If you have any concerns or questions, please email our data protection office at compliance@voucherify.io. And if you want to have your DPA informed about any possible issues with data on your Voucherify account, submit their contact information here.
Note: The signed Data Processing Agreement document can be downloaded here.
Here’s a complete list of data processing and web analytics services used by Voucherify:
- Data processing: Amazon Web Services, Salesforce, Google G Suite.
- Web analytics: Woopra, Google Analytics, Help Scout.

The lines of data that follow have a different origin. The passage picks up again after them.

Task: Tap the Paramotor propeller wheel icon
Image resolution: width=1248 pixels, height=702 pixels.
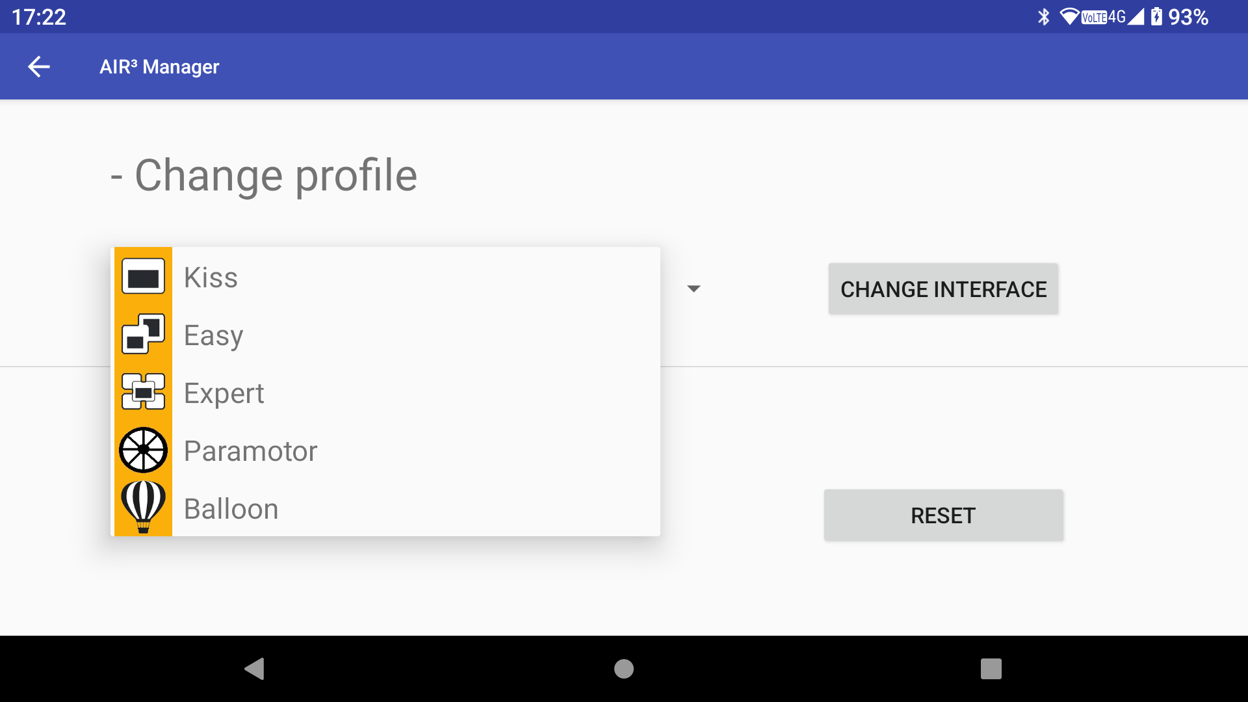Action: (143, 450)
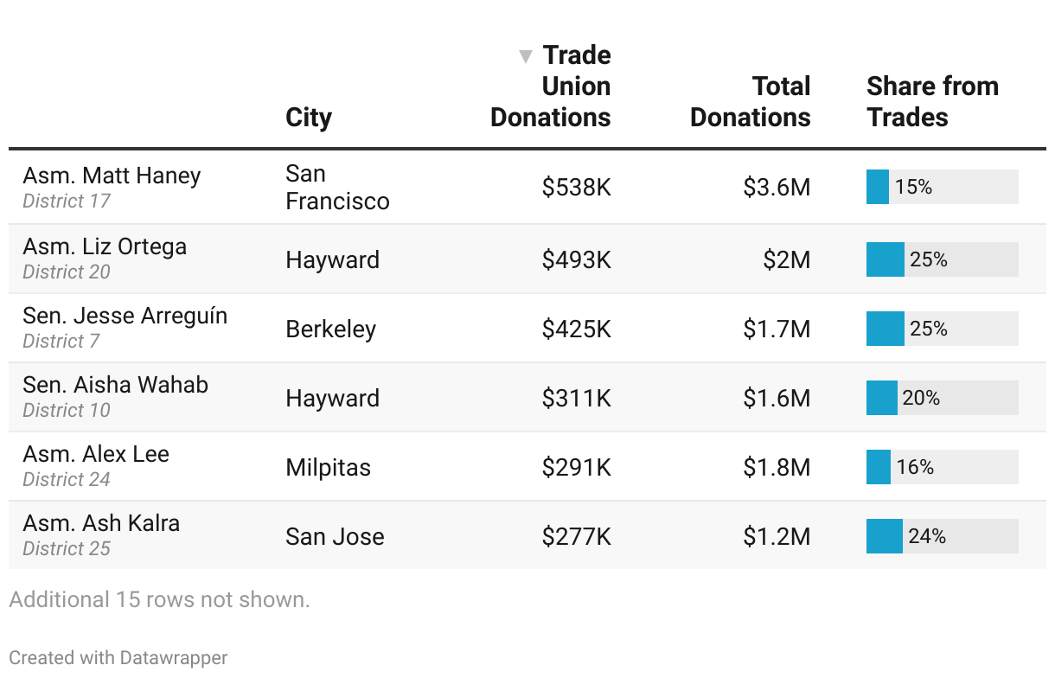
Task: Click the San Francisco city cell
Action: pyautogui.click(x=337, y=187)
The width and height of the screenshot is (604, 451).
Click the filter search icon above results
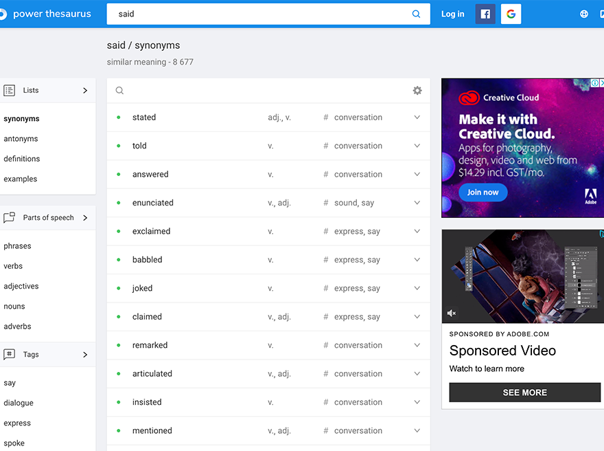click(120, 90)
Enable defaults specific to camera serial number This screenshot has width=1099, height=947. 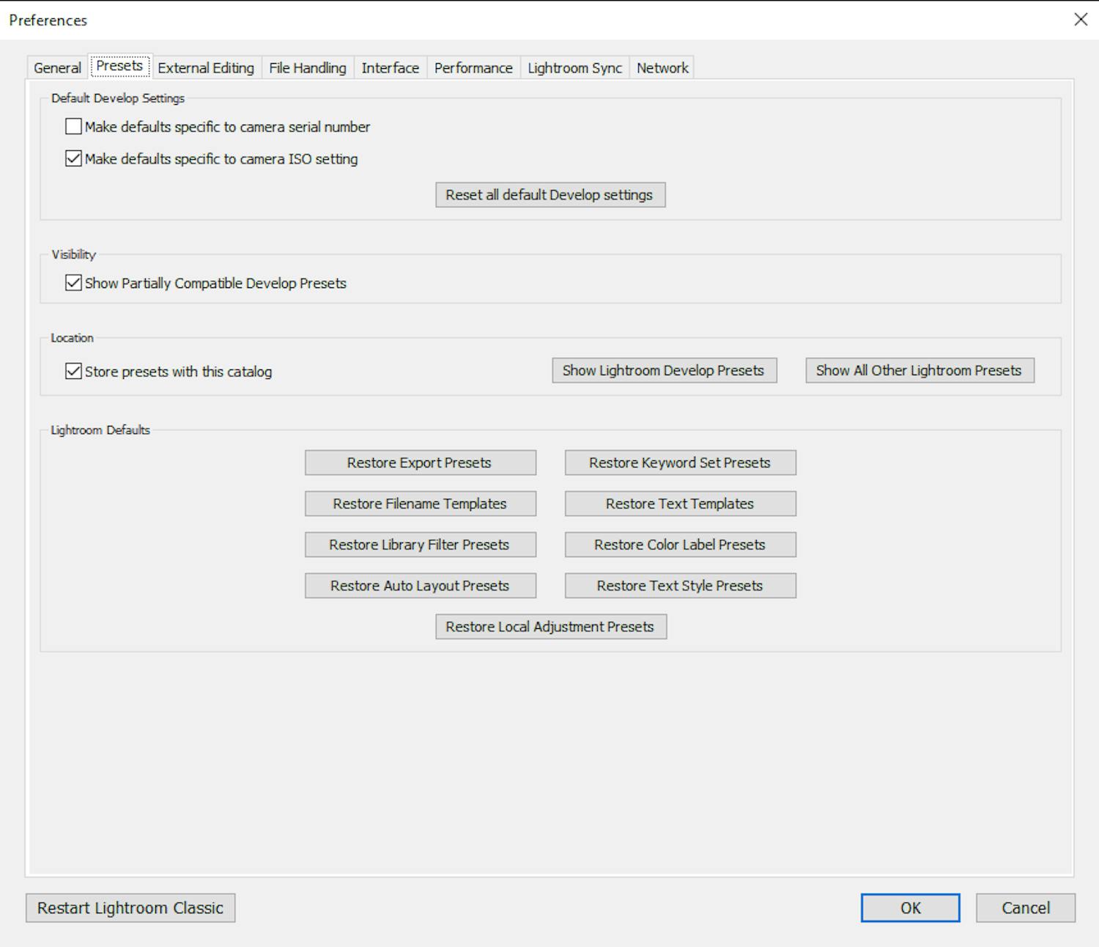73,127
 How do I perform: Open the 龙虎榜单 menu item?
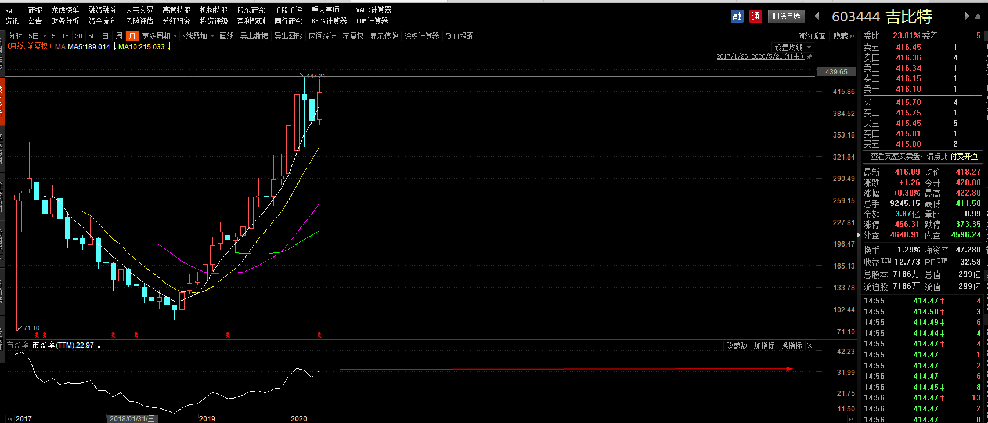(x=65, y=10)

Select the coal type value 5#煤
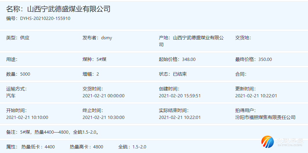pyautogui.click(x=101, y=59)
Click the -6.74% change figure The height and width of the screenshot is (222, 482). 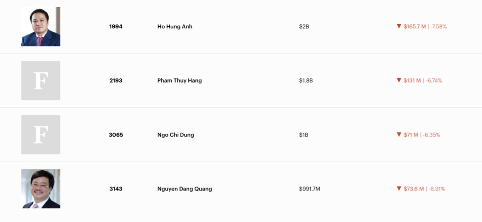[x=434, y=81]
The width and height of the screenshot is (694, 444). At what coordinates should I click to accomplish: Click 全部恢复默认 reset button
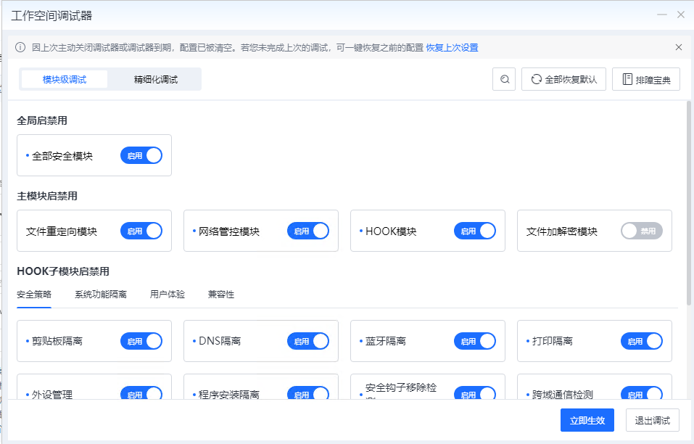563,80
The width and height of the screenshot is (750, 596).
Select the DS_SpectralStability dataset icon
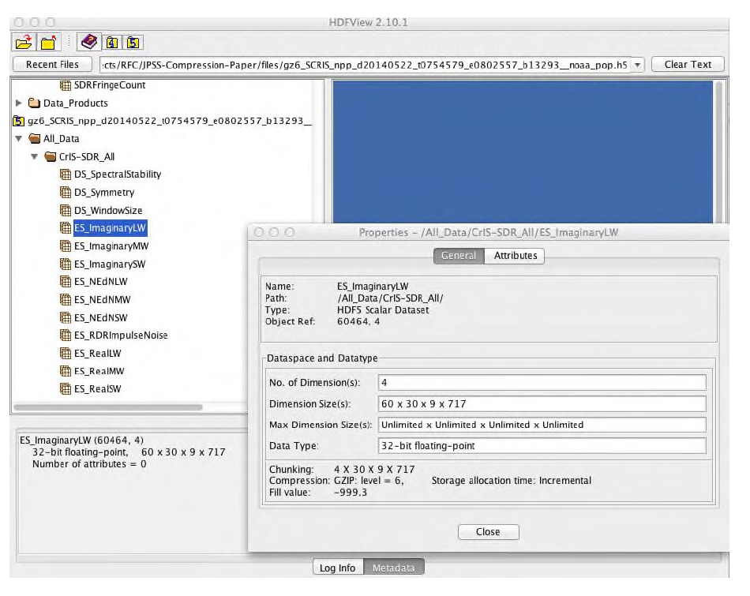pos(66,174)
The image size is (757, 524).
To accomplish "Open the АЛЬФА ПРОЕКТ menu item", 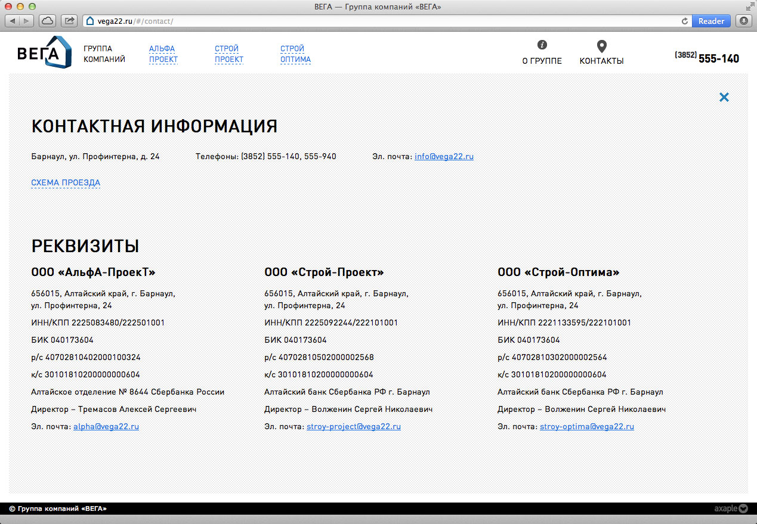I will click(x=163, y=54).
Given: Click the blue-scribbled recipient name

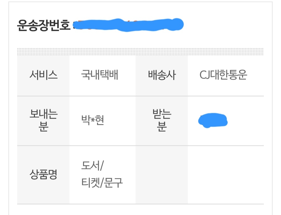Looking at the screenshot, I should 213,121.
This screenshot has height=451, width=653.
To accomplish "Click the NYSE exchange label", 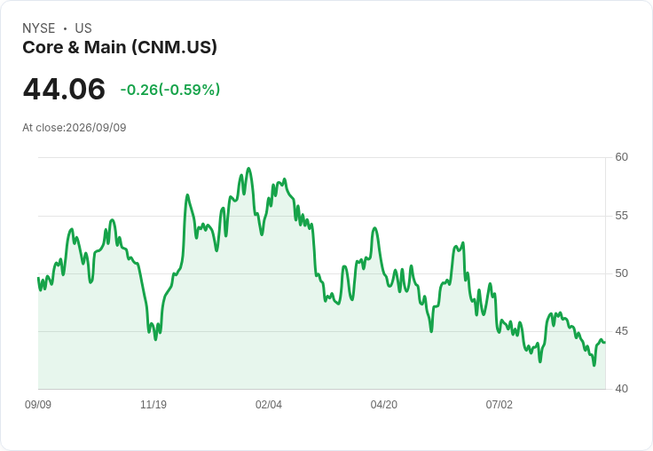I will (39, 28).
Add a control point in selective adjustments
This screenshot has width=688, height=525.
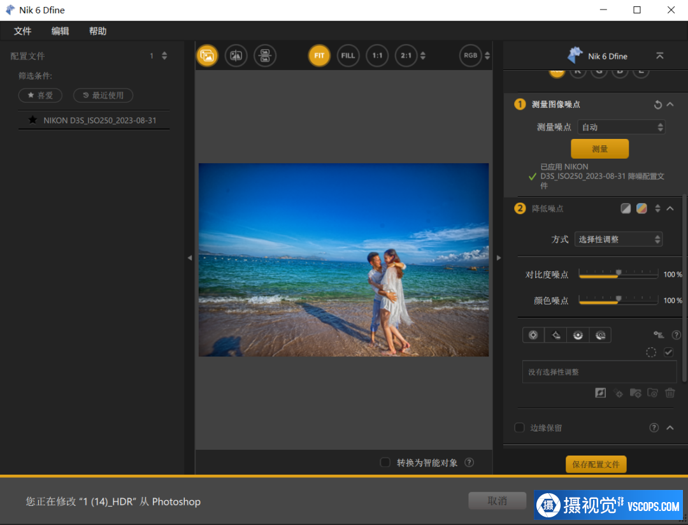click(x=533, y=334)
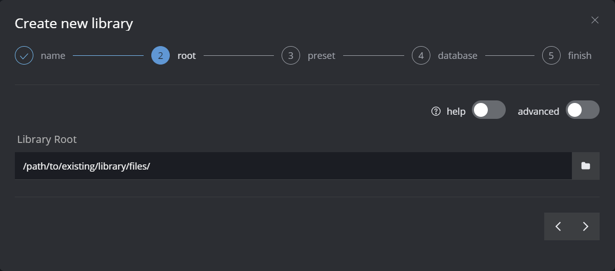Focus the Library Root path field
This screenshot has width=615, height=271.
click(x=293, y=166)
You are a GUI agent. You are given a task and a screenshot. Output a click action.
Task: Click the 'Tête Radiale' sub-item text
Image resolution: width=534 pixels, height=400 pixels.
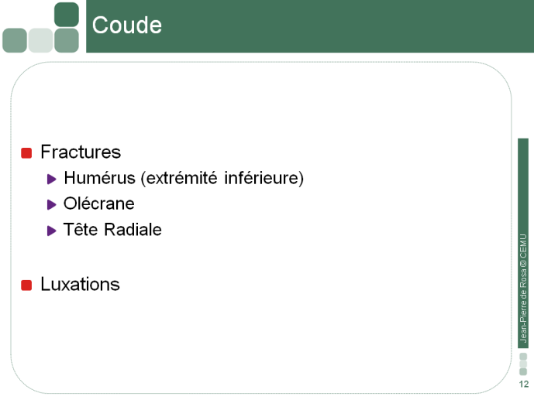coord(112,229)
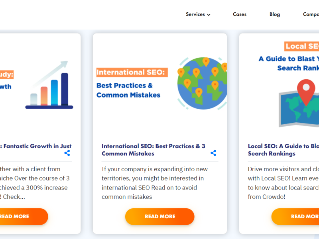Click the 'If your company is expanding' description
The height and width of the screenshot is (239, 319).
pos(155,183)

Note: Voucherify undergoes regular PCI Scans performed by ASV Scan. Any uncovered vulnerability is prioritized, resolved, and deployed as soon as possible following discovery.
Data Backups
All the data stored in Voucherify is backed up daily. It’s also replicated across several servers to ensure availability even in the unlikely event of one server going down.
Backup retention:
- User profile data, Users’ end-user’s profile data -> last 7 days
- Campaigns’ details (voucher codes and other voucher parameters, campaigns’ parameters) -> last 3 months
Employee Access
Voucherify team access is controlled by a carefully managed and audited security policy. The access rules strictly define which team members can access respective parts of the platform – the access is based on the principle of least privilege. Every access endeavour requires two-factor authentication and is tracked by the system. Additionally, our authentication mechanism requires a password policy compliant with PCI, access tokens rotation, and encrypted access keys stored in a password manager or Amazon KMS. All employees receive tools and training for handling sensitive data (including credentials) and for avoiding social engineering and other non-technical attacks.
Payment Processing
Our payment processor, Braintree, is a validated Level 1 PCI DSS Compliant Service Provider. Additionally, they are on Visa’s Global Compliant Provider List and MasterCard’s SDP List. They conduct regular automated vulnerability scans and have extended external penetration testing conducted by outside sources. No credit card information or related personal information is stored on our servers.
Uptime & Availability
We strive for 99.99% uptime across all our products and to support that, we host our monitoring and logging systems outside of AWS and employ a variety of tools to accurately monitor and report on any anomaly that could impact the delivery of our services.